## start
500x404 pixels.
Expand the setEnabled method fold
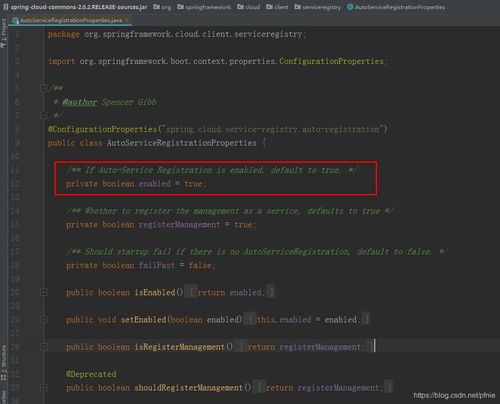[x=44, y=320]
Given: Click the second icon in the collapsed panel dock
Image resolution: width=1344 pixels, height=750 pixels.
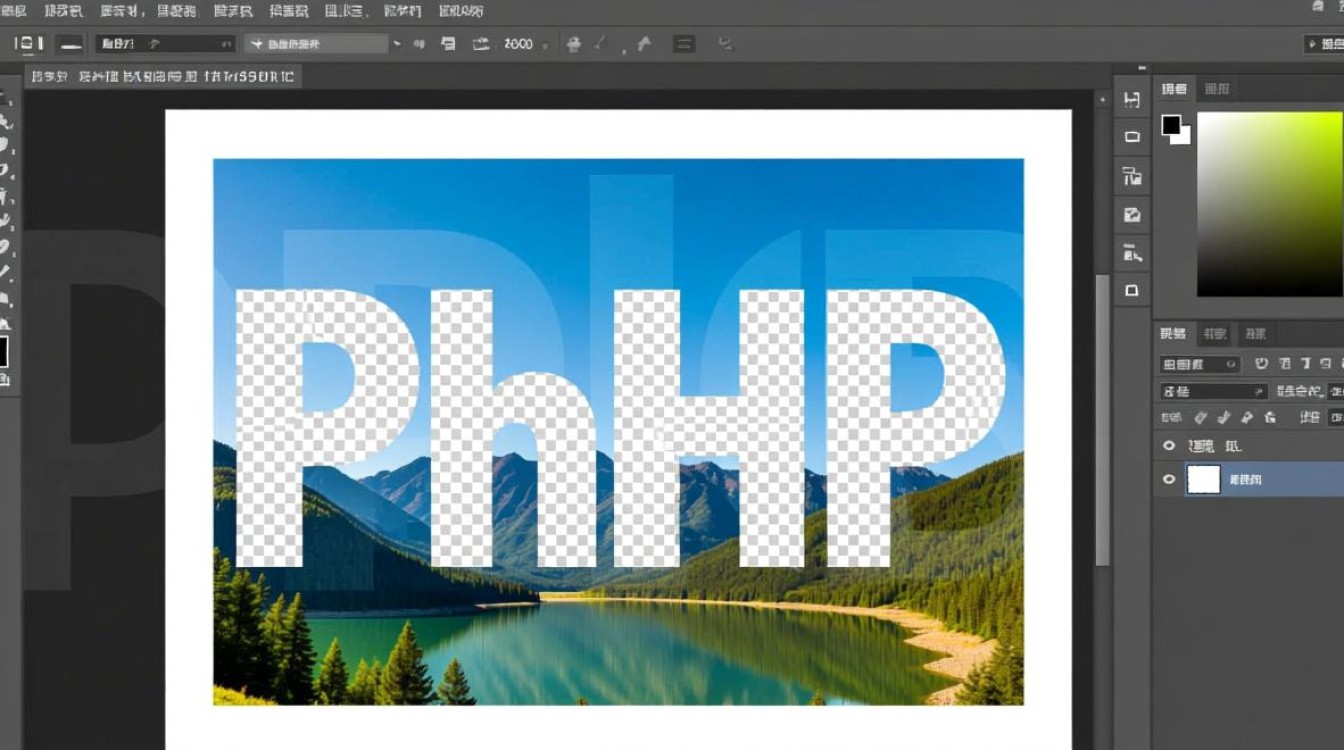Looking at the screenshot, I should point(1132,137).
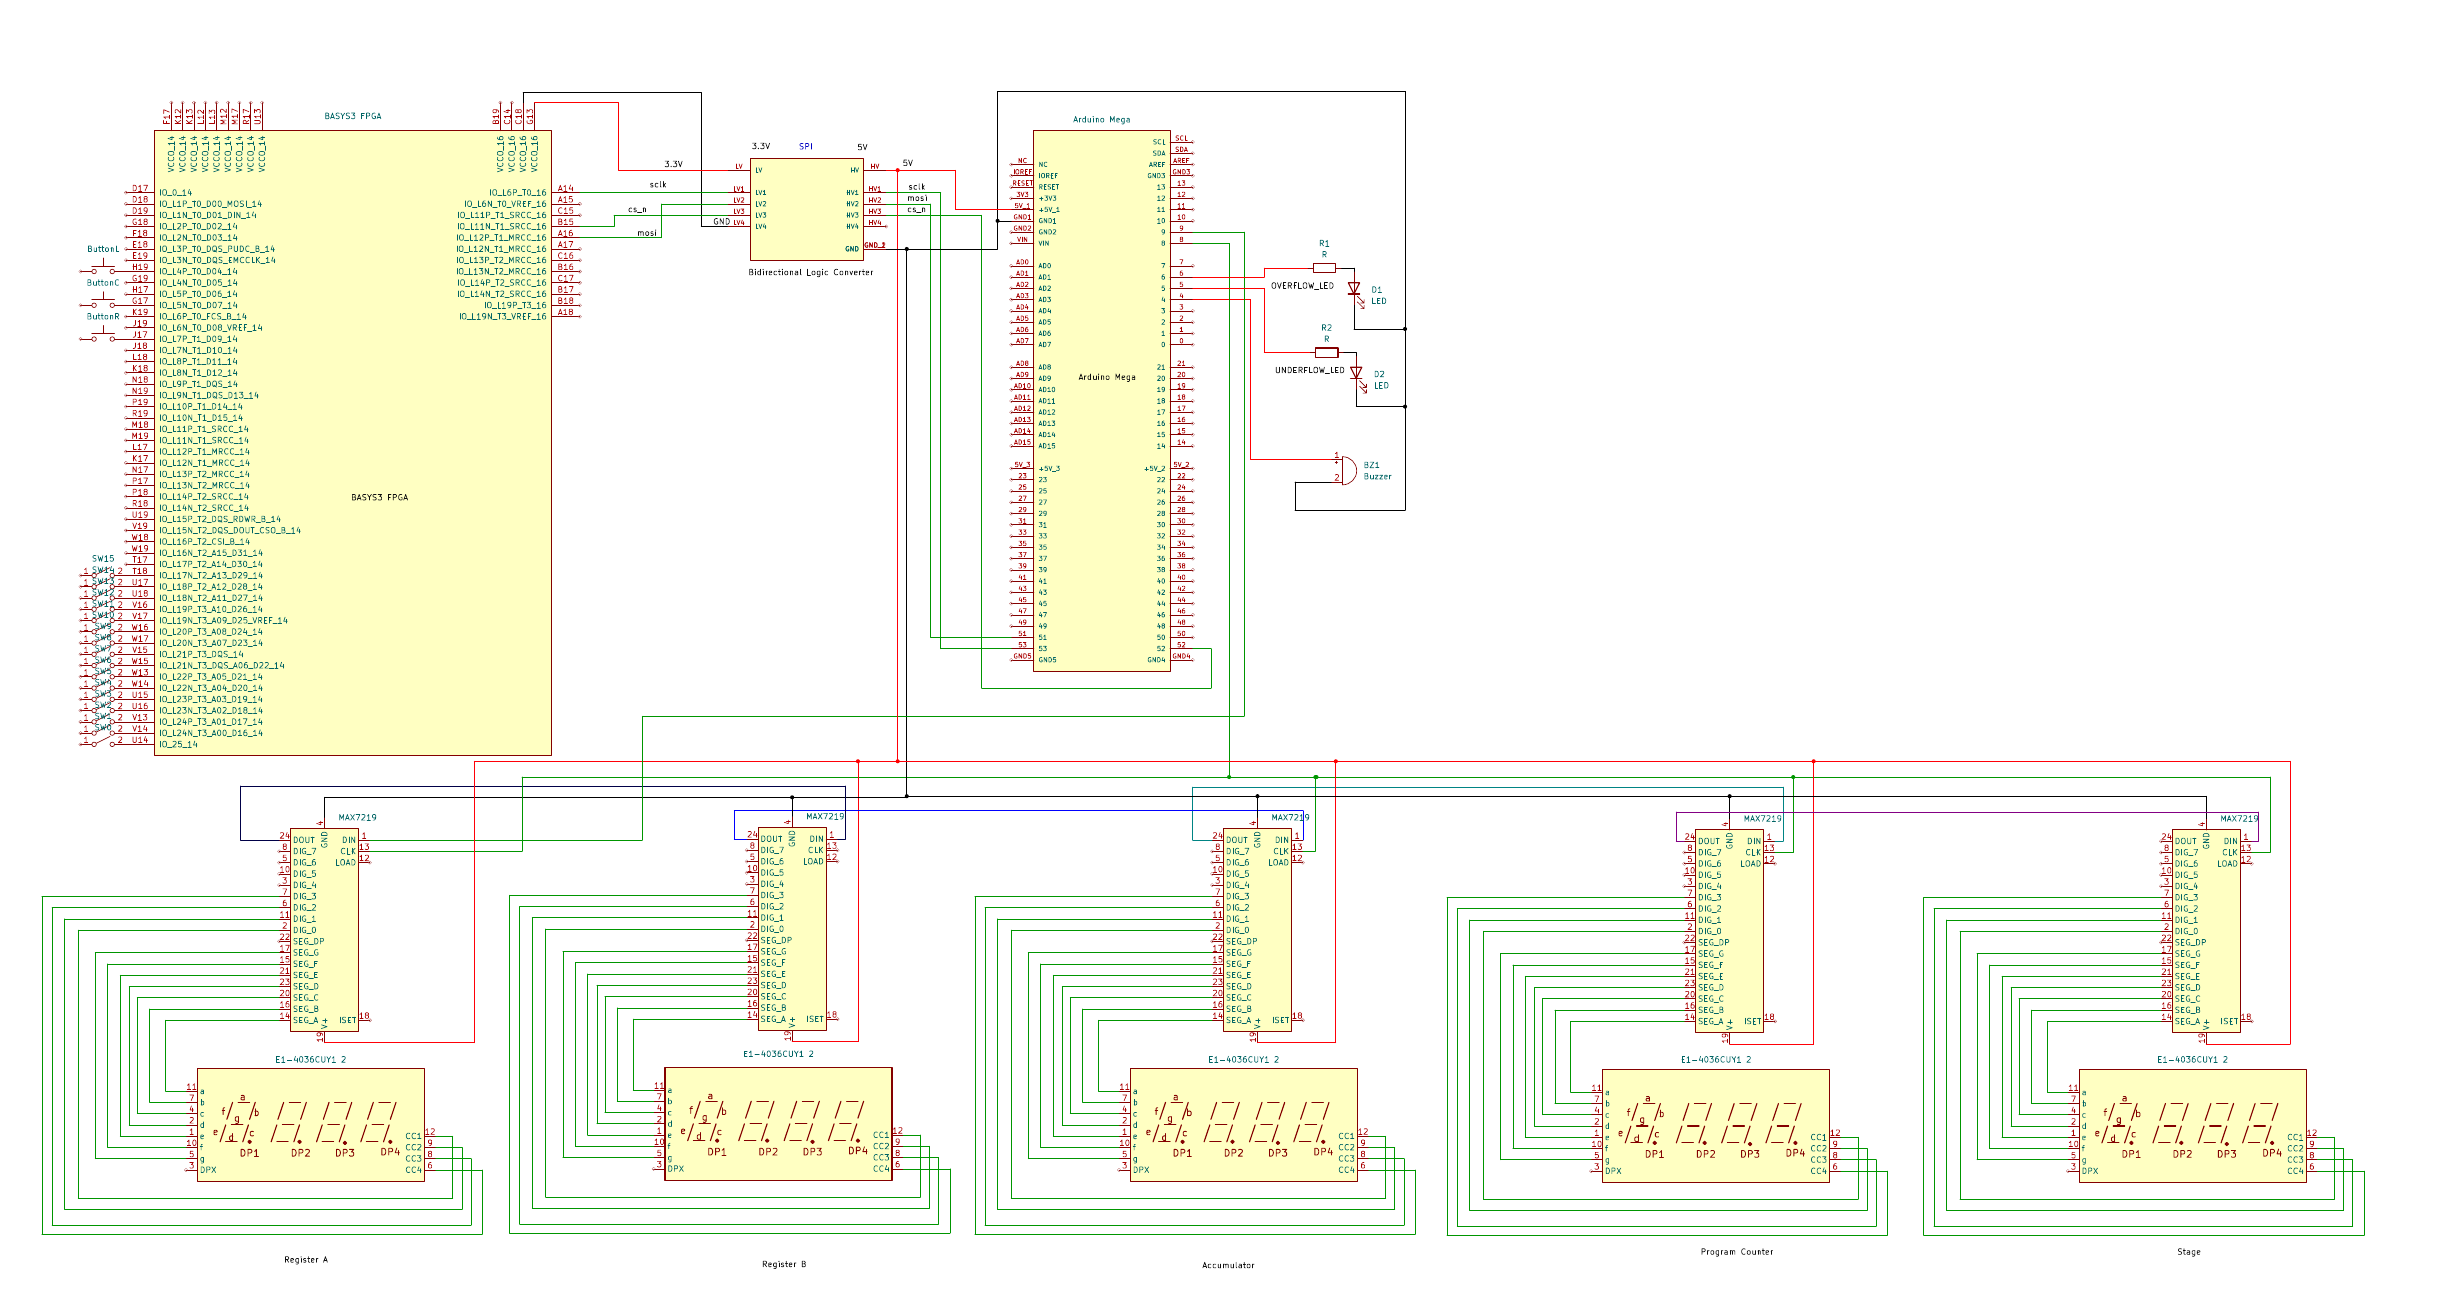Screen dimensions: 2446x1298
Task: Click the ButtonL pushbutton switch symbol
Action: (x=103, y=269)
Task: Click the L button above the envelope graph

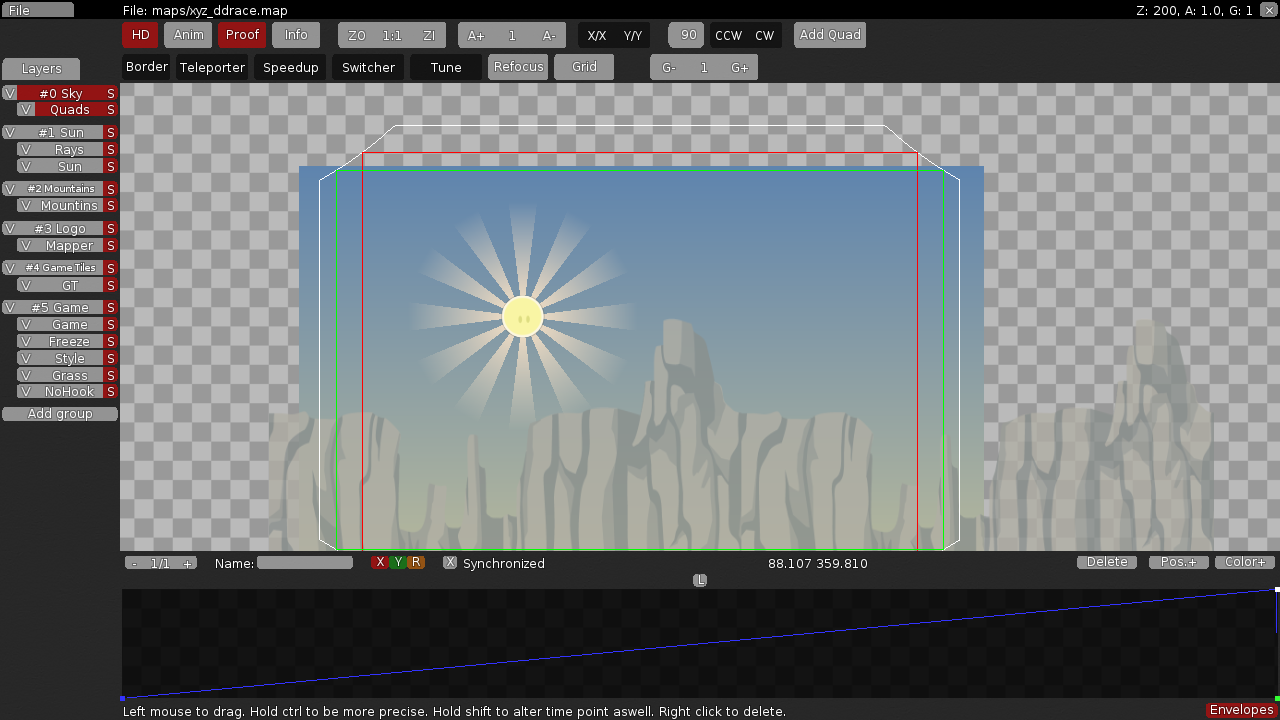Action: 700,580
## end
AIM | Reproduce the material above line for line, without any change to the wording, and leave out the pictures.

OUTPUT FOR THIS TASK |
500x404 pixels.
Expand the setEnabled method fold
[x=44, y=320]
Given: Click the second icon in the collapsed panel dock
Image resolution: width=1344 pixels, height=750 pixels.
Looking at the screenshot, I should point(1132,137).
Screen dimensions: 2446x1298
Task: Click the ButtonL pushbutton switch symbol
Action: (x=103, y=269)
Task: Click the L button above the envelope graph

Action: 700,580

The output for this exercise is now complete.